Aboriginal and Torres Strait Islander people who live in rural and urban areas, away from traditional environments, have played a significant role in the resurgence of indigenous culture. Such people are not concentrated in one cultural bloc and often have grown up away from their homeland or language group, without the traditional upbringing often expected of Aboriginal people.
Aboriginal art practice in areas where indigenous people are a minority dates back to the nineteenth century, with artists such as William Barak (c.1828-1903) and Tommy McRae (1836-1901). Their distinctive drawings give us rare glimpses of life at the time through Aboriginal eyes.
Art by Aboriginal people in the city was neglected by the wider art world until the 1970s when Aboriginal social and political movements gained public attention. In 1967 citizenship rights were granted to all Aboriginal people and the first acknowledgment of their rights to land occurred in the mid 1970s. Such reforms provided indigenous artists with opportunities that were previously denied them.
An entire generation of artists has emerged in the cities and towns. Not restricted to stereotypical notions of Aboriginal art, they are able to freely use a range of materials, media and recent technology. Such artists articulate various subjects - notions of identity, the link to land, and other political issues concerning the indigenous view of Australian history. The so-called 'urban' movement has flourished to the point where such artists are now at the cutting edge of Australian art. The resulting work presents unique perspectives born of distinctive experiences.
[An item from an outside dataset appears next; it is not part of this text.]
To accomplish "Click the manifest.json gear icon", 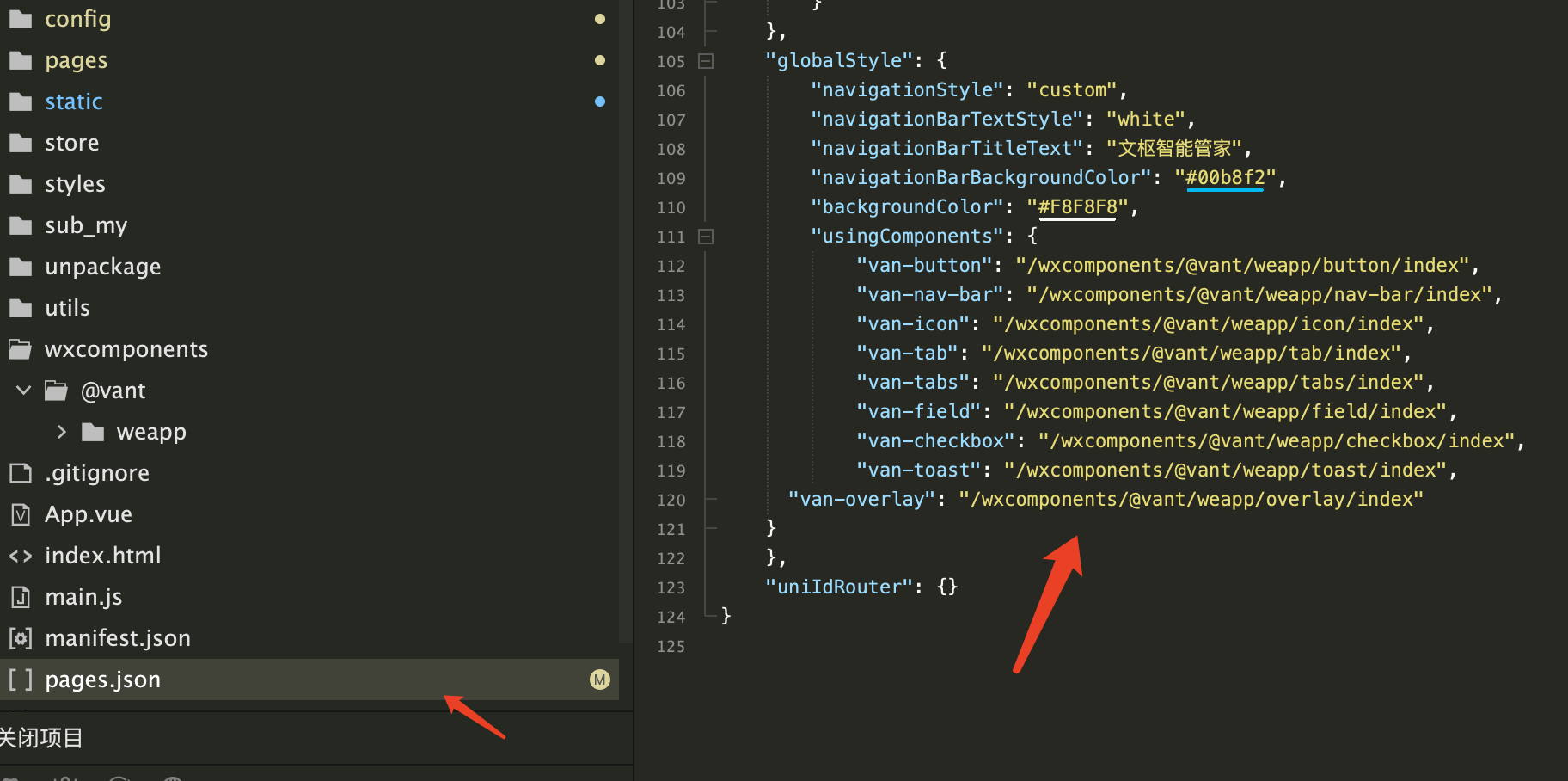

The work of all the artists in this exhibition is intended to inform and educate its audience about the breadth and scope of art by Aboriginal people in recent years. It is also intended to challenge stereotypical perceptions of 'Aboriginality' based on notions of the 'authentic' and the 'primitive'.
Tracey Moffatt, for example, has consistently taken the stance that the categorisation of 'Aboriginal artist' is limiting. A maker of photographs and films, she regards herself as an Aboriginal person who makes art; she in fact spends most of her working time in New York.
From New York to Milmilngkan in Arnhem Land, this exhibition represents the broad diversity of art by Aboriginal people at the turn of the century.
In the nineteenth century, Aboriginal people were classified as primitive and their material culture often shared spaces in museums with 'strange' specimens of Australian flora and fauna. By the twentieth century, with the beginning of serious anthropological interest in Aboriginal culture and society, it became clear that the preconceived ideas were in fact 'primitive' rather than Aboriginal people themselves. Now, at the beginning of the twenty-first century, Aboriginal art in all its styles and media, and from every part of the continent, is recognised as a vital and dynamic expression of the contemporary world. Today, artists are no longer disregarded on the basis of race, gender, geography and the domination of classical European models.
The interest in Aboriginal art which has flourished since the 1970s has created new opportunities for indigenous artists, as their work leaves the communities to be shown in museums and galleries around the world. Meanwhile, the imperatives to produce art for traditional purposes continue, and the expanded environment in which indigenous art now operates has created further compelling reasons for artists to continue expressing the values of their culture to the wider world. In the public domain, Aboriginal art can be appreciated for its spirituality and aesthetic qualities, and as a reflection of the social and political achievements and aspirations of the peoples who create it.